Regarding the recent Indy article on a local Bitcoin mining operation:
It would appear that the present leadership in Colorado Springs is far more interested in growth and income than it is in local neighborhood concerns. For instance: Colorado College’s new stadium and the attendant neighborhood parking concerns; The Broadmoor’s expansion plan and the hotel’s blithe disregard for the way in which that plan impacts neighborhood parking and wildfire evacuation; the opposition of multiple neighborhoods to short-term rentals, which has been met with no more than the feeble imposition of an annual fee that many have ignored; the bike-lane re-striping of Cascade Avenue; and the article which prompted this submission.
These are but a few examples of the local neighborhood issues that have caught the headlines in recent times. None of these have been met with firm, adequate and decisive resolution by the city.
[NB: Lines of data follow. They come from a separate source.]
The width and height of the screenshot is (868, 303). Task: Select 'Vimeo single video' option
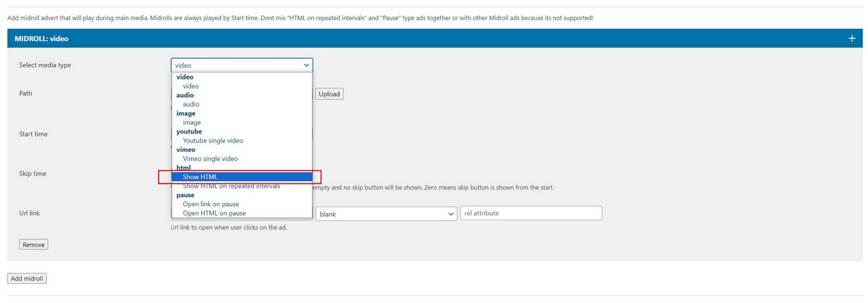pyautogui.click(x=210, y=158)
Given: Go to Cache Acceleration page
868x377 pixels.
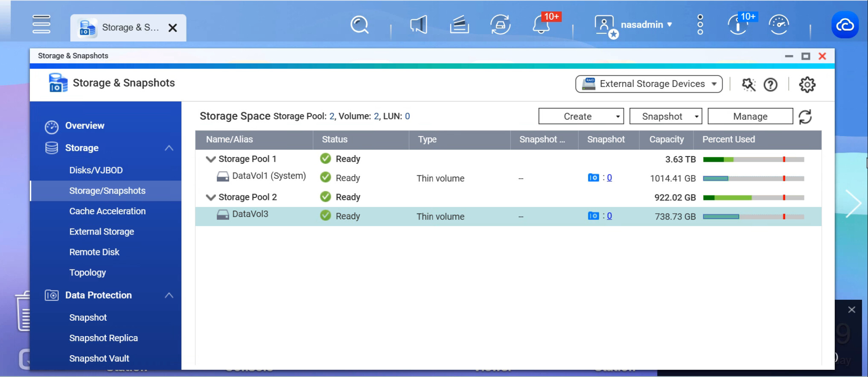Looking at the screenshot, I should 108,211.
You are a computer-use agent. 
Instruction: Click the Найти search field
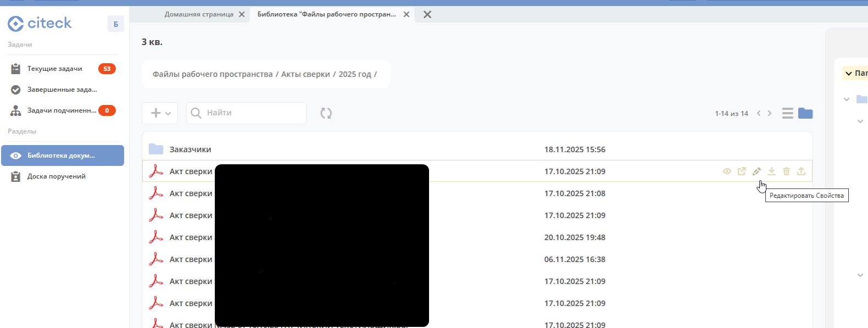[253, 113]
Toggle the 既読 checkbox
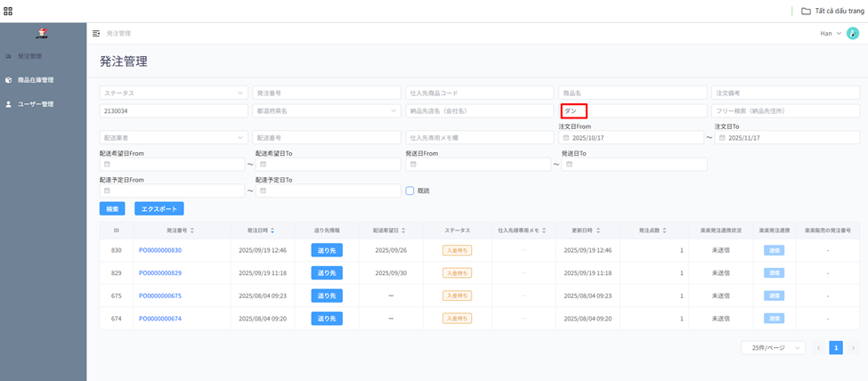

The reality is that no place stays exactly the same year after year. All neighborhoods evolve. The question is what direction they’re moving in, and what forces are pushing them that way. It’s tempting to say that this pushing aside of the people’s voice began with the utterly corrupted giveaway of public land to The Broadmoor, i.e., Strawberry Fields.
It’s probably more accurate to say that it suddenly became highly visible during that disgraceful exercise in public disenfranchisement. There is a reason why the prestigious Wall Street Journal willingly chose to publish an article featuring our very own Broadmoor land exchange.
Regardless of when or how this increasingly autocratic and corrupt form of governance started, the solutions are pretty clear. First, Colorado Springs needs to undo the strong mayor form of city governance as soon as possible. That concept has proven itself far too susceptible to the political ambitions, personal leadership style (Steve Bach) and “connections” (John Suthers) of the person who occupies the seat. It isn’t that hard to admit we made a mistake when choosing the strong mayor concept for our city. The risk lies in not collectively correcting an error that very clearly has led to a more autocratic and far less responsive form of government. That way danger lies.
Second, we really need to pay our City Council a living wage. The lockstep voting majority of those gray-haired pension-supported geezers (not my words) who now sit on our City Council is clearly not responding to the voice of the people. This is also true of the city’s current parks director, Karen Palus, and City Attorney Wynetta Massey, who answer directly to the strong mayor, along with other major players in the city government.
Even the “volunteer” Parks and Recreation Advisory Board has shown itself to be swayed by inappropriate phone calls from the mayor. It really is time for a big change, or more easily tolerable, perhaps — call it a corrective action. As the bulldozers move in to impart their leaden destruction on what was rightfully our pristine public land by North Cheyenne Cañon Park, one hopes that the visible evidence of invisible forces will constitute a clarion call.
Change doesn’t have to be that difficult. Just remember the Big Blue Frame at Garden of the Gods (tinyurl.com/Indy-blueframe). The future of Colorado Springs depends wholly upon the courage, insistent voice and decisive actions of its electorate.
Together and party-blind, the citizens of Colorado Springs can mold the future of this city, and its neighborhoods, to fit the peoples’ vision, and not that of a handful of wrong-headed career politicians.
Never in my half-century of living here has it felt more timely and downright imperative to say, “The future is in your hands.”
Donna Strom has lived in Cheyenne Cañon since 1973 and has been known to stand up for the acquisition and preservation of public open space in Colorado Springs.